Not many will believe that a guy with white hair and goatee, a white suit and a string tie actually was more than an actor, but Sanders, as those of you who truly knew him would attest, was a marketing icon a bit too shrewd for even Madison Avenue to have perfected.
He had his slogan, “finger-lickin’ good,” his image, his famous recipe and, by golly, when it was all over, his millions. The man deserves to be in bronze and indelible print if for nothing more than his genius.
But his real legacy is his chicken, and you might not feel that’s so golden.
Since the Colonel went to the Great Restaurant In The Sky, KFC has become controversial for health, environmental, ethical and, well, culinary issues.
Some folks swear by that chicken and its down-home side dishes, but some of you are more inclined to picket it. Still, there’s no denying that this chicken has, well, legs.
In my youth, we ate a lot of fried chicken, but it came largely from animals raised in our henhouse and cooked with the “famous recipes” of my grandmother and mother. And I will state with all conviction that there never has been any chicken fried anywhere that was better. Anyone who ate it knew that.
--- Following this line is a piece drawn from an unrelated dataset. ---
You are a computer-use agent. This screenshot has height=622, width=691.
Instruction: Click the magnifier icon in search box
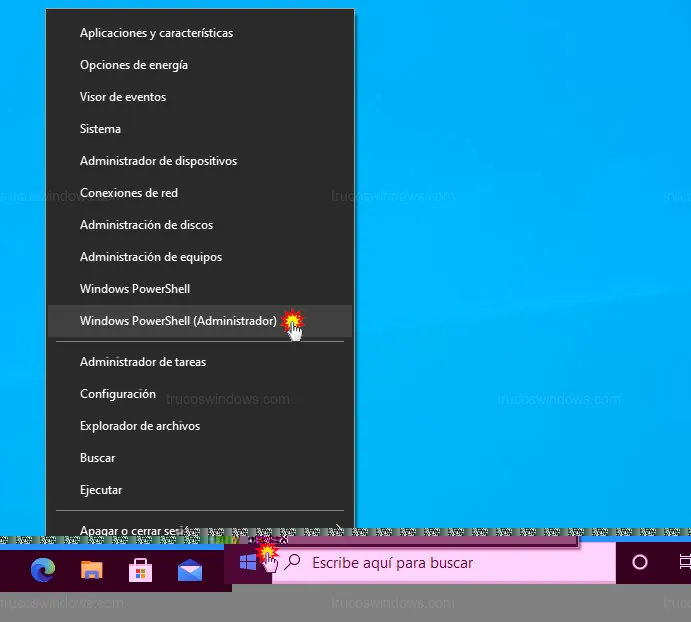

But on occasional visits from the city (read: Louisville), my aunt and uncle would bring a barrel of the store-fried stuff, just so we country folks could see what the cultured world then was getting to know, including the coleslaw, mashed potatoes and rolls. It wasn’t bad – a decent alternative – but it wasn’t Mammaw’s, you know?
To some folks, though, when it came to chicken, the Colonel was The Man. His chicken ruled their world.
The story goes that a corpulent coach I knew in Mississippi bought himself a barrel of chicken one night and proceeded to eat it by sticking an entire leg into his mouth and pulling it out completely clean, then and chasing it with a gulp of gravy.
Just pause, reread that sentence and do the mental picture. I am not kidding. I have eyewitnesses.
And then there was my family’s visit on Christmas Eve to a 5-story Walmart in Nanchang, China. We were there with other American couples in a store mobbed with holiday shoppers, as if it were right here in the U.S.
So where did we rendezvous? The KFC right near the cash registers. It was busy, too.
I didn’t eat any that night, because I have this theory that grew from those early experiences of eating the chicken right here: The farther you were from the Colonel’s house, the worse the chicken seemed to be. I’ve had some bad batches in outlets around the country.
Yet, I still feel ownership and defensive of Kentucky Fried Chicken.
This is a piece of us, a calling card, a part of Shelby County’s DNA that predates most of the Saddlebreds and McMansions and ritzy golf clubs about which we now brag.
And so I have to offer a rueful smile at this new marketing campaign, though fully embracing the why of it all.
The Colonel, though, probably is turning over in his grave, or at least he has stopped licking his fingers.